Continue the write-up about AI tools, starting right after its last sentence on Elevenlabs pricing.

Extract:
## Begin
I started keeping a list in my Notes app, but everything changes so damn fast in this space that I couldn't keep up!
I'll keep updating this page with what "the community" considers the latest and greatest as far as I know.
By this, I mean cloud providers where you can run various models without needing to set them up locally. I find these tools useful if I just want to test something out quickly, but sometimes it can be limiting if the model you are looking for is not available.
Anytime I want to quickly test out a new model I read about, I usually head to Replicate.
My favourite features for this site are:
they offer a UI for running lots of models through a simple form for prompts and settings
they have an API available, and plenty of existing SDKs if I want to run tests in bulk from my local machine (still without having to install models locally)
pricing is very low. I can run any experiments I desire and it never amounts to more than a dollar, usually much less.
I also like that there are some features which I haven't used yet, but I could foresee being very useful if I wanted to run models at any sort of scale.
Namely:
Ability to run any models on various hardware, so I can control the cost <> speed tradeoff.
Ability to run any private models which you upload yourself.
Sometimes a project requires a realistic-sounding voiceover which you don't want to record yourself.
If cost is no problem, then Elevenlabs is probably your best option.
It excels in having:
the most realistic voices, sounds most human-like
widest range of language options
ability to upload your own voice
The main downside has been cost, only if you exceed the generous Free plan. Elevenlabs has a monthly subscription pricing model, so if your needs don't quite fit within one of these plans then it isn't the most cost-effective.
## End
Supplied material:
## Begin
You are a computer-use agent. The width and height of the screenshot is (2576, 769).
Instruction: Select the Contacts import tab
## End
## Begin
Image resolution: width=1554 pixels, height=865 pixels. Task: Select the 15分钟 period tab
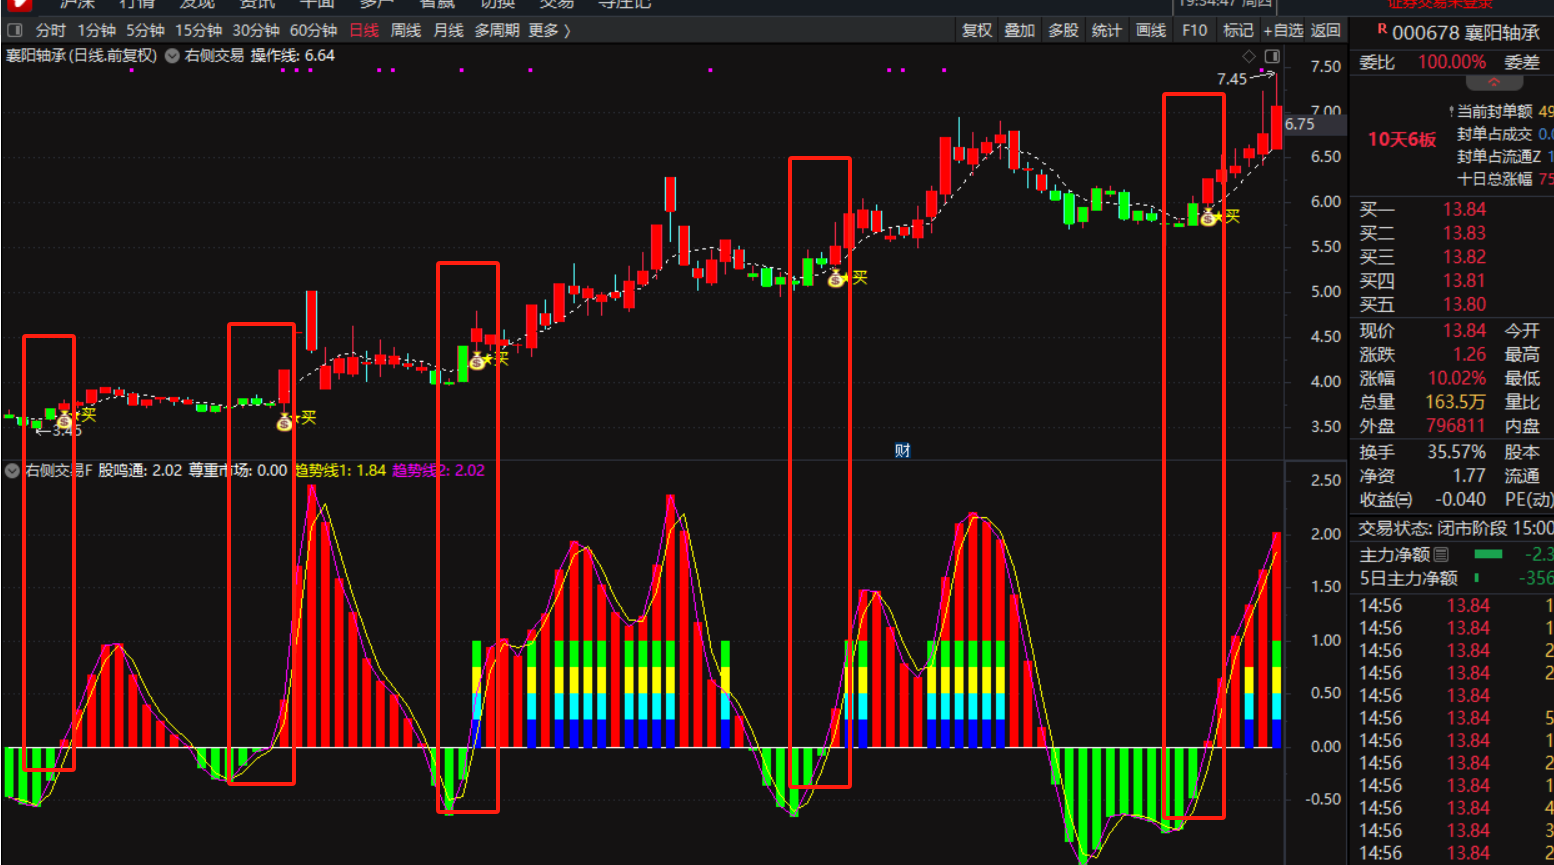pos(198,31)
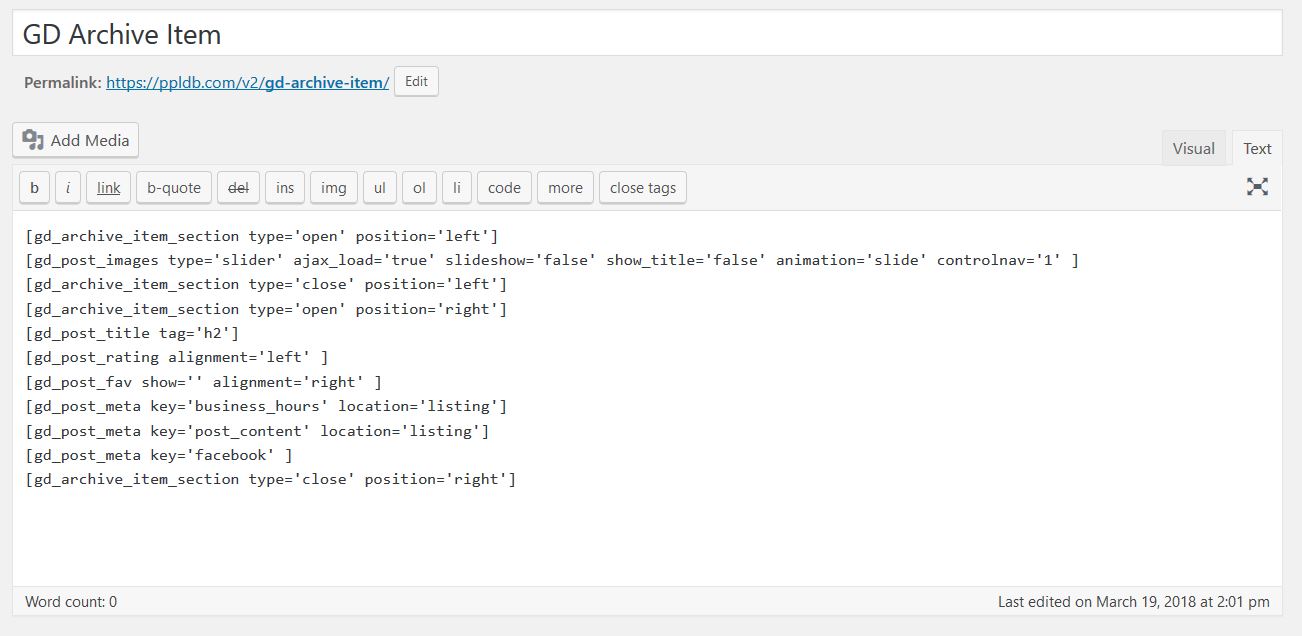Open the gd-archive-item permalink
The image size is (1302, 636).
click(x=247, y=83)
## End
Answer to this problem:
I usually use Polly as a fallback.
The voices aren't as realistic and the range of languages can be limiting, but I love their usage-based pricing - I pay for only what I use.
I like Hailuo for both image-to-video and text-to-video, finding their output to be the most realistic. I would use them more if I could get access to the API, but this currently seems to be kept behind an application process 😥
Runway offers a host of models which are suitable for generating longer videos, but I find them best for generating mini animated scenes from a reference image.
Here's an example image I uploaded:
And here's the output animation:
The prompt I used was:
Revealing an image from a complete blank white paper, transitioning into the style of seamless ink brushstrokes gradually. The image forms organically, with each element revealing itself in a continuous, graceful transition.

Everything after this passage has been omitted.